Top of Passage provided

# Time to buy a flooring nailer, Yipee!!! recommendations?



## moorewarner (May 29, 2009)

I just got green lighted on my second TnG job, 1500 sq'.

So you know what that means, if you do a job twice you get to buy the tool. :clap:

Yeah, k, maybe not, but buying tools is the only joy I have in life so leave me be. :whistling

With that said, who has recommendations? The Bostich's seem pretty popular, and most of my nail guns are already Porter. Caught a couple of shout outs to Porta-Nailer here on CT.

I am curious to hear peoples thoughts. I don't skimp on my tools, there is a looming Festool addiction stalking me, so I don't mind paying (too close to a grand and I'll cry uncle though).

Looking for a cleat, pneumatic, noticed the Primatech P250a handles staples and cleats [wrong]. 

Would also be interested to hear of any experiences with Powernail.

http://www.onlinefloorstore.com/manufacturer/Powernail/Flooring-Nailers-and-Staplers

This looks interesting to me, face nailing blows...

http://www.powernail.com/home/model445sn.htm

Or turn me on to a brand I haven't even heard of. This is your chance to enjoy buying a tool vicariously through me. :thumbsup:


----------



## opiethetileman (Apr 7, 2005)

I bought a bostitch used it for 400 feet of a nail down enginnered floor.. Still brand new dont use it at all. I think I gave 260 for it. its the sx 150- bhf-2. So if that is something you are looking at let me know


----------



## gallerytungsten (Jul 5, 2007)

I have the Porter Cable, it's been pretty reliable.


----------



## moorewarner (May 29, 2009)

opiethetileman said:


> I bought a bostitch used it for 400 feet of a nail down enginnered floor.. Still brand new dont use it at all. I think I gave 260 for it. its the sx 150- bhf-2. So if that is something you are looking at let me know


Thanks Opie, but I think it is a cleat nailer for me.


----------



## moorewarner (May 29, 2009)

gallerytungsten said:


> I have the Porter Cable, it's been pretty reliable.


My local tool shop has a dedicated flooring location. I was in today and they had a reconditioned Porter for $250. As I said, all my guns are porter and I have been happy with them so far, never had a lick of trouble from them.

That is tempting, but I think I am going to pursue flooring a bit and am leaning toward the Powernail 445 Flex. It's a little pricey, but those rollers are pretty effin' sweet.

Has anyone heard anything about Primatech nailers? One of the guys at the shop (that doesn't carry Primatech) said they often have seal problems. It would be nice to hear from someone that does have one, or has heard from someone that does.


----------



## pinwheel (Dec 7, 2009)

primatech


----------



## moorewarner (May 29, 2009)

pinwheel said:


> primatech


That post is awfully Zen. :laughing:

I'll take that as a vote for Primatech. I have been following your cab thread so I know you are kind of buried, thanks for chiming in.

I went by Lockwood, good folks. The HO, on a beer budget, actually likes their BLC Utility grade best, due to the variations and imperfections. I suspect I will be giving them my first purchase tomorrow, and possibly a nailer as well.

She is worried about the "no warranty" aspect, and that there might be an issue with the finish or boards down the road.

I told her I didn't think their would be, just the higher blemishes (which are a plus to her) and most likely a higher cull rate (offset by the lower cost). Though if the carton they opened to give me a look and samples is any indication they are better boards than the Bruce I used recently.

Bottom of Passage provided
Top of Data

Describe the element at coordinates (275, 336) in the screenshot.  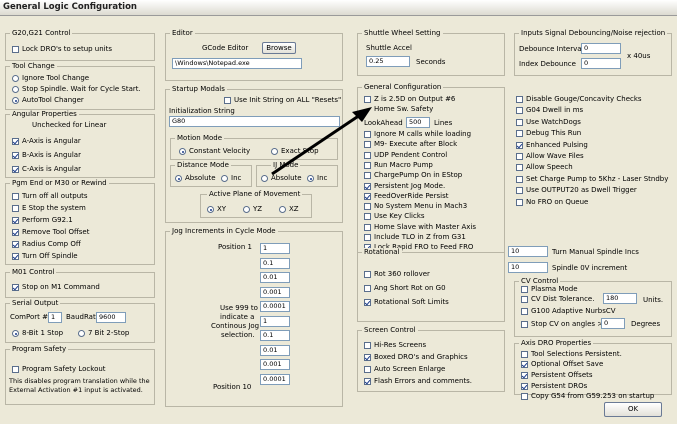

Bottom of Data

__Explore the material__
(A) In the flooring nailer thread, what price did the local tool shop ask for the reconditioned Porter?
(B) Duplicate everything in the flooring nailer thread from "I told her I" down to "I used recently.".
(C) Go on with the forum thread about buying a flooring nailer, starting after its final sentence.

__Answers for the tasks__
(A) $250

(B)
I told her I didn't think their would be, just the higher blemishes (which are a plus to her) and most likely a higher cull rate (offset by the lower cost). Though if the carton they opened to give me a look and samples is any indication they are better boards than the Bruce I used recently.

(C)
Lockwood is right down the block from my favorite tool crib, Hydraflow, which I learned today has a dedicated flooring location just down Manchester. :clap:

Thanks for the recommendation, I told 'em Pinwheel sent me. :laughing:


----------



## Big Shoe (Jun 16, 2008)

I don't know if you have time to shop but I've seen them on craigslist all the time for cheap.

I bought a truckload of tools from that site. Saved me $$$$$

good luck!


----------



## pinwheel (Dec 7, 2009)

moorewarner said:


> That post is awfully Zen. :laughing:
> 
> I'll take that as a vote for Primatech. I have been following your cab thread so I know you are kind of buried, thanks for chiming in.
> 
> ...


Good deal, glad the lockwood lead helped you out. Everyone I've ever dealt with there in the last 10 years has treated me very good.:thumbup:

As for the nailer, I've never used anything but primatech, so that's not saying there's not something better out there, but I do know lockwood has a guy inhouse that works on em if needed. I've got 2 of them & have never needed either one worked on in the last 4 years & they've put down a serious amount of wood with no hickups.

You're right, we're elbow deep in the thick stuff right now. And on top of that, we just spent a long weekend moving to the new place at the farm. Feels good waking up & not hearing a single sound related to humans. Not even an engine in the disance.:thumbup:


----------



## mattsk8 (Dec 6, 2009)

A second vote for the Primatech. I have one as well. I don't know why anyone would buy the stapler but I made that mistake when I first got into flooring and bought the bostich. The bostich works great so I'm not dogging bostich but too many times I ran into situations where the only thing I could use was cleat nails cuz of the hardness/ density of the wood.

I know plenty of manufacturers that won't gaurantee it if you use a staple, none that won't if you use a cleat nail!

The thing I like about the Primatech is it's quieter than the bostich, a teeny bit lighter, and it just feels like a better tool. It also get's a bit closer to the wall and doesn't need as much force to make it fire. The only complaint I have about it is the base is changable for different flooring thicknesses and it's heald on w/ 4 phillips head screws. I was using it on some brazilian wallnut- just cruizing along w/ it and loving life- when I realized that one of the screws had loosened and it was scratching the floor every time I put a nail in!! Fortunately I realized it after about 4 or five boards!! I used some blue thread locker on the four screws and never had a prob again. I've never installed anything but 3/4" anyhow.


----------



## WarnerConstInc. (Jan 30, 2008)

I want to try the Grex.


----------



## moorewarner (May 29, 2009)

It has mostly come down to the Primatech and the Powernail.


----------



## Ashcon (Apr 28, 2009)

I have a porter cable cleat nailer bought it 5 yrs ago. I don't do flooring all the time but it's handy not to have to rent one.

My rental company uses primetech they are a little pricey but they get used and abused, i have rented them prior to having my own.
Never had an issue with either. 

Good choice on going for the cleat, staples might be cheaper but I have never ever had a cleat turn and come up through the floor like I have seen many staples (done by others) do.!:thumbsup:

You are right buying new tools is like when you were a teen and got a new girlfriend. Well sort off...:whistling
Good luck.


----------



## mattsk8 (Dec 6, 2009)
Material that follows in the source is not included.